Some of the spicebush still have berries as do some of the barberry. We look for purple raspberry canes (the ones that will generate berries this coming summer) and are surprised at how few are growing along the trail. There are, though, lots of tall, green, thorny stems that densely surround the isolated raspberry canes. These are the stems of multiflora rose. It appears that this aggressive exotic is choking out the raspberry (which is also not native, but is an important food source for many birds and rodents, and, to be selfish, hikers and ecologists). One exotic plant is killing off another to the detriment of the ecosystem.

We spend about an hour and a half circling the loops of the trail. We stop to photograph the evergreen wood fern fronds that are poking up through the surface of the snow. Most of the other ferns (and almost all of the other green plants) have died back in the cold and stress of the winter. How do these ferns stay so fresh and green? Why do they do so? Can they photosynthesize on these cold but sunny days and re-coup some of the energy cost they must incur to build the thermal and metabolic protection systems for their cells and tissues?
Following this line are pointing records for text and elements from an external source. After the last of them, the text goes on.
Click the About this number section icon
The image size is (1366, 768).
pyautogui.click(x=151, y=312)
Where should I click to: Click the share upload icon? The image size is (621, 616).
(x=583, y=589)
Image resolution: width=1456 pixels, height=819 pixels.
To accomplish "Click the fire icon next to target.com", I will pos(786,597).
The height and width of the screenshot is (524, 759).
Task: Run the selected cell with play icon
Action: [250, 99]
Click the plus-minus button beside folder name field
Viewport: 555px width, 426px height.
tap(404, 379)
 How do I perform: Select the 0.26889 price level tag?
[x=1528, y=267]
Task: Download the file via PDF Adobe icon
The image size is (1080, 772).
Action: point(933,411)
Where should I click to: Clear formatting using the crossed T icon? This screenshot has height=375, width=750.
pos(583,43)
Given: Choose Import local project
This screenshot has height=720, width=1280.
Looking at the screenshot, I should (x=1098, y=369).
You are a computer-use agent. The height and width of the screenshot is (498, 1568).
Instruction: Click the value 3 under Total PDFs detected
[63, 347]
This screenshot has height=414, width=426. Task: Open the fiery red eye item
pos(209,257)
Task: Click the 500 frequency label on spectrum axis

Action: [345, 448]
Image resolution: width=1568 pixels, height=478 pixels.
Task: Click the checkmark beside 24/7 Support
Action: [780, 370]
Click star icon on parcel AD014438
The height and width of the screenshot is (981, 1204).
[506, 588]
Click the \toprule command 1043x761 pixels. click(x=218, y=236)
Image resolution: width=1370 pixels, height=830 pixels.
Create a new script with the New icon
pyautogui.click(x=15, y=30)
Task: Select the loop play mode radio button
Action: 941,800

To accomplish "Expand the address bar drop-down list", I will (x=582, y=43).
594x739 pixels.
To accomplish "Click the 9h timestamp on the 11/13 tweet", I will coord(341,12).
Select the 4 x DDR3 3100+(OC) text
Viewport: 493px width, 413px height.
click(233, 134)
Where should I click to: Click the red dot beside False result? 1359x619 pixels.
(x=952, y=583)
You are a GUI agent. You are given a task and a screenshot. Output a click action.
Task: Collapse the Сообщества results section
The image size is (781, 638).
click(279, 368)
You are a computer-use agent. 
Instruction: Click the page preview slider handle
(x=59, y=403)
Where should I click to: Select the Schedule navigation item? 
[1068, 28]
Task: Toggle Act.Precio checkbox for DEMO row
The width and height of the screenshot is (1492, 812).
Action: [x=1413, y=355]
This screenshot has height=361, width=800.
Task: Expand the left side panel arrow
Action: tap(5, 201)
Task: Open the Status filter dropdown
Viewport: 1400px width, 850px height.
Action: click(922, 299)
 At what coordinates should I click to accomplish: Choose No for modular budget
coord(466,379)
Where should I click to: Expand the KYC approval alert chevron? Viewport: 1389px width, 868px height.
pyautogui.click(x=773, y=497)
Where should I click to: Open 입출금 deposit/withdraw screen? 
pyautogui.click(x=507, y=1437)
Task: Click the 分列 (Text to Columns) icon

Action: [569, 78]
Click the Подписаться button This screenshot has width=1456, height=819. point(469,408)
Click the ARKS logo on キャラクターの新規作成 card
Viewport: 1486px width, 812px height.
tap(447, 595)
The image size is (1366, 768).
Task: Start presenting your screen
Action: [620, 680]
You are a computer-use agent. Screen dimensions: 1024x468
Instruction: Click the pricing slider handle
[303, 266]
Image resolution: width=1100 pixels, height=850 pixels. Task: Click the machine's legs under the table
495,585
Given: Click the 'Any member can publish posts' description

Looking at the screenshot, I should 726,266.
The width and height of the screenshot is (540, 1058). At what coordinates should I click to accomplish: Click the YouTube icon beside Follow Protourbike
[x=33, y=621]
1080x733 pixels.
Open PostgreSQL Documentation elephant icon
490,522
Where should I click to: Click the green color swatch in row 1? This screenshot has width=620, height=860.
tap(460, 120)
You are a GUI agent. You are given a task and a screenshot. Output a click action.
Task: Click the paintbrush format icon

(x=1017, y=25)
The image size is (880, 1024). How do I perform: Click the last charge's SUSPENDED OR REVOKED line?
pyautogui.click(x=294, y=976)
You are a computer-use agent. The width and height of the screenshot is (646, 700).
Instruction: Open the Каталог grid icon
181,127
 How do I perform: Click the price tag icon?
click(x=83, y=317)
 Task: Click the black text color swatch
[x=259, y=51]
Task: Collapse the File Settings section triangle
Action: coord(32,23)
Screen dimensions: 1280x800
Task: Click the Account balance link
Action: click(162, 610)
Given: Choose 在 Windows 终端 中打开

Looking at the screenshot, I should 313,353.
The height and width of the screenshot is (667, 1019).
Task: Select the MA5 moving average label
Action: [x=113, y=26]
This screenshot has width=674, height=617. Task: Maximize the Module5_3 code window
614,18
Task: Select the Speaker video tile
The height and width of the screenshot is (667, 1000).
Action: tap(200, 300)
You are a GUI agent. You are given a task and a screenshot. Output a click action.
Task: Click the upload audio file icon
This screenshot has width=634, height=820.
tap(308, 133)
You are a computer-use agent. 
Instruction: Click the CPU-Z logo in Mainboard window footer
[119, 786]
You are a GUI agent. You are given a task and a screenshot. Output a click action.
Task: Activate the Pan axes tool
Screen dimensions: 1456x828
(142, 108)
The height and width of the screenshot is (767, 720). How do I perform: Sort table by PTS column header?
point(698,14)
Do they get a significant “head start” in the spring over the other plants that must start from overwintering rhizomes or roots or seeds? The persisting green of these ferns raise both ecological and evolutionary questions on top of the basic physiological “how.”

We walk back to the buildings across untouched snow fields. The sunlight is intense as it reflects off of the gleaming surface.  It’s a shame that the snow will be melting over the next few days. The coming mud is not as aesthetically or physically pleasing.